* TASK REQUIREMENTS *
The expected answer is the set of lines in the data below between the line holding "완전하신 나의 주+갈 길을 밝히 보이시니 (485, 1796)" and the line holding "날짜 (167, 1283)", inclusive, written out exactly.

* DATASET CONTENT *
○ ○ ○ ○ ○

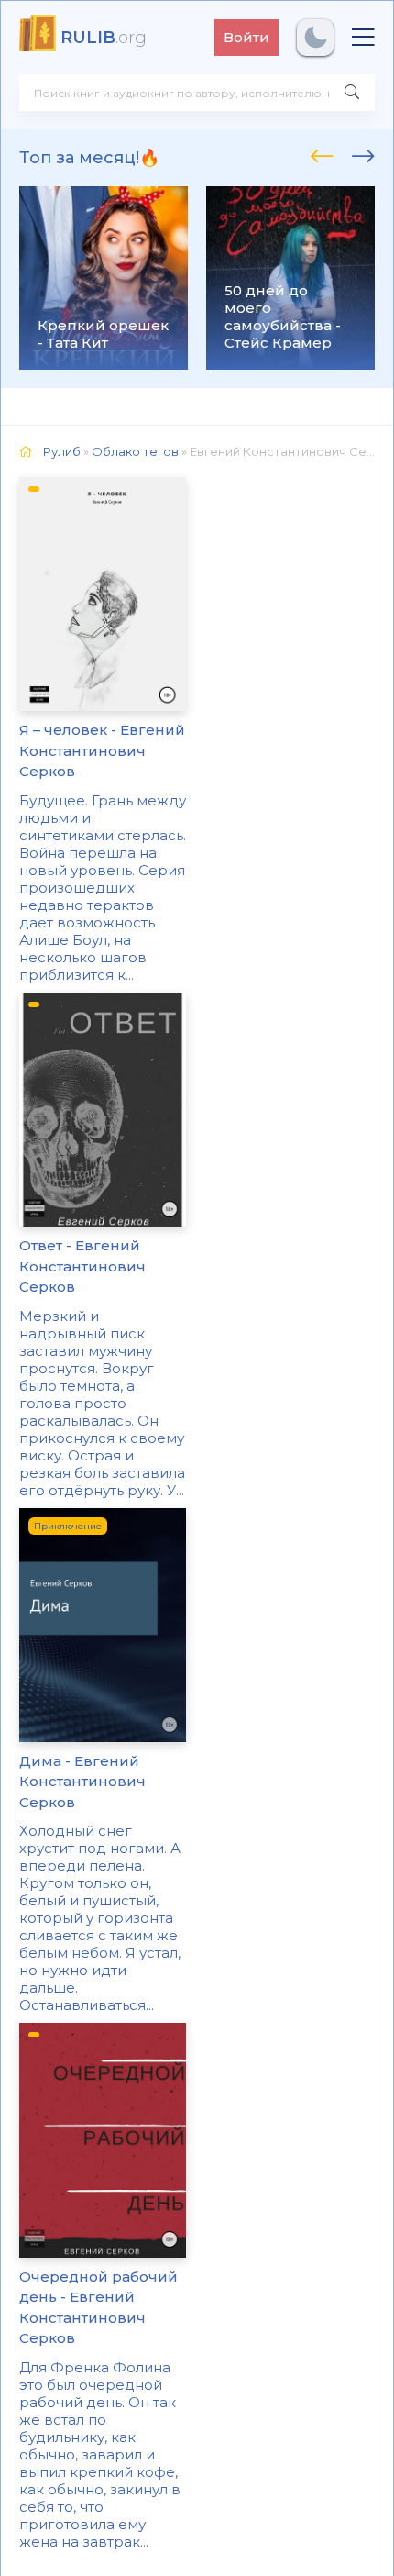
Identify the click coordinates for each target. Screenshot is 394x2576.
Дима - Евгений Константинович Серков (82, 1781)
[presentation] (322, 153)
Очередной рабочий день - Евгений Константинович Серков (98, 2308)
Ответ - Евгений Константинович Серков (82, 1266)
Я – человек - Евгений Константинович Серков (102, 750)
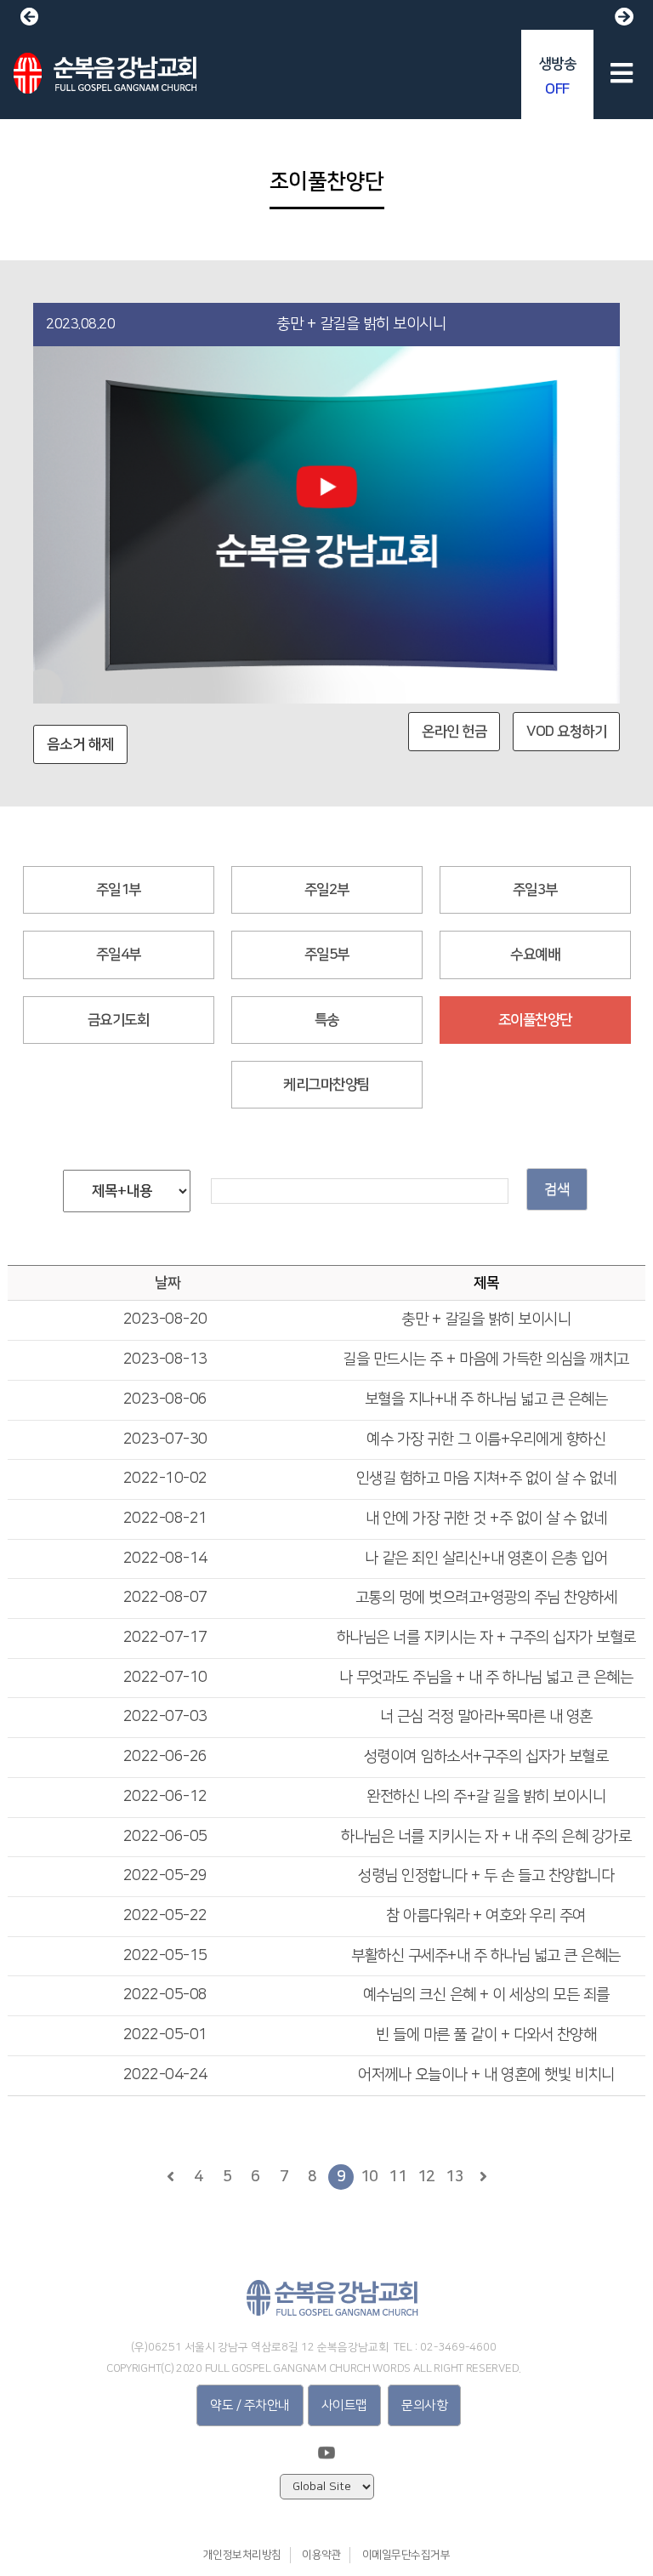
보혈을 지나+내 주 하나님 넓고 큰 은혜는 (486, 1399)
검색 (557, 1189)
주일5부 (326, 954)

○ ○ ○ ○ ○

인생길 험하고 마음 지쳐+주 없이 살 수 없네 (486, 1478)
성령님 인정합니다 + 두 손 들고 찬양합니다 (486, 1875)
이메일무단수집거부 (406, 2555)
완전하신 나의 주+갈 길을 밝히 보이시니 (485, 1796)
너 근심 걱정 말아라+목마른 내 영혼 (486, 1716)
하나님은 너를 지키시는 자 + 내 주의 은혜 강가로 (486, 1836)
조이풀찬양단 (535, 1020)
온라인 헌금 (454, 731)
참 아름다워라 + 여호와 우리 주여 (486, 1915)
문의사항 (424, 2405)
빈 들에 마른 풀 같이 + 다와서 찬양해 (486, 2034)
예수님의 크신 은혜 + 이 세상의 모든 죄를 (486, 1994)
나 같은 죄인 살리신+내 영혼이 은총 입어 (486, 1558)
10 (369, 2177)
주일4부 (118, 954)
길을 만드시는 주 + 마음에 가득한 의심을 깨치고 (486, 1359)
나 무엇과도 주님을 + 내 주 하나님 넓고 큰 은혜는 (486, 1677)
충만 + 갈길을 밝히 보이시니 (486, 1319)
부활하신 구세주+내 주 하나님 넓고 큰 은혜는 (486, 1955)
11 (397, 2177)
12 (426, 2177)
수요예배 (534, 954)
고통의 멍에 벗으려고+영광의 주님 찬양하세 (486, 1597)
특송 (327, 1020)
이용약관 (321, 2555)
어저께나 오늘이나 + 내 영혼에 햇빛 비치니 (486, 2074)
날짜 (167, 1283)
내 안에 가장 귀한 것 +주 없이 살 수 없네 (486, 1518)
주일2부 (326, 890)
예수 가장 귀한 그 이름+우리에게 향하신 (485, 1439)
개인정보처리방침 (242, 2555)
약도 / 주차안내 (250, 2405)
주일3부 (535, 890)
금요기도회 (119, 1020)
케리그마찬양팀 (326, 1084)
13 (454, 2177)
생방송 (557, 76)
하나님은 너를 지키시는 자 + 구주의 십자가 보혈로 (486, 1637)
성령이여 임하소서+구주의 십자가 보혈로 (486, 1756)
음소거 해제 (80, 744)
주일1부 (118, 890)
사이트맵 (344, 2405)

○ ○ ○ ○ ○

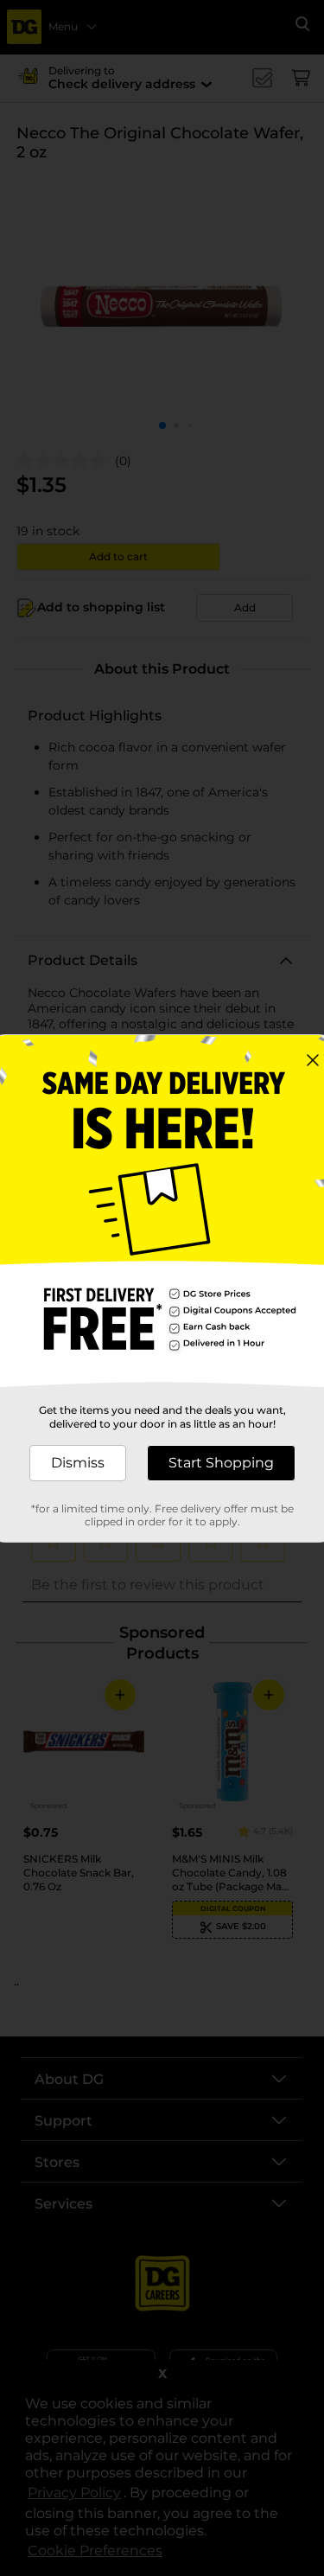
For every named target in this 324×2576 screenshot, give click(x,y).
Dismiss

○ ○ ○ ○ ○

* ANSWER FOR THIS EXERCISE *
완전하신 나의 주+갈 길을 밝히 보이시니 (485, 1796)
너 근심 걱정 말아라+목마른 내 영혼 (486, 1716)
하나님은 너를 지키시는 자 + 내 주의 은혜 강가로 (486, 1836)
조이풀찬양단 (535, 1020)
온라인 헌금 (454, 731)
참 아름다워라 + 여호와 우리 주여 (486, 1915)
문의사항 (424, 2405)
빈 들에 마른 풀 같이 + 다와서 찬양해 (486, 2034)
예수님의 크신 은혜 + 이 세상의 모든 죄를 (486, 1994)
나 같은 죄인 살리신+내 영혼이 은총 입어 (486, 1558)
10 (369, 2177)
주일4부 (118, 954)
길을 만드시는 주 + 마음에 가득한 의심을 깨치고 (486, 1359)
나 무엇과도 주님을 + 내 주 하나님 넓고 큰 은혜는 (486, 1677)
충만 + 갈길을 밝히 보이시니 (486, 1319)
부활하신 구세주+내 주 하나님 넓고 큰 은혜는 (486, 1955)
11 (397, 2177)
12 (426, 2177)
수요예배 (534, 954)
고통의 멍에 벗으려고+영광의 주님 찬양하세 (486, 1597)
특송 (327, 1020)
이용약관 (321, 2555)
어저께나 오늘이나 + 내 영혼에 햇빛 비치니 (486, 2074)
날짜 (167, 1283)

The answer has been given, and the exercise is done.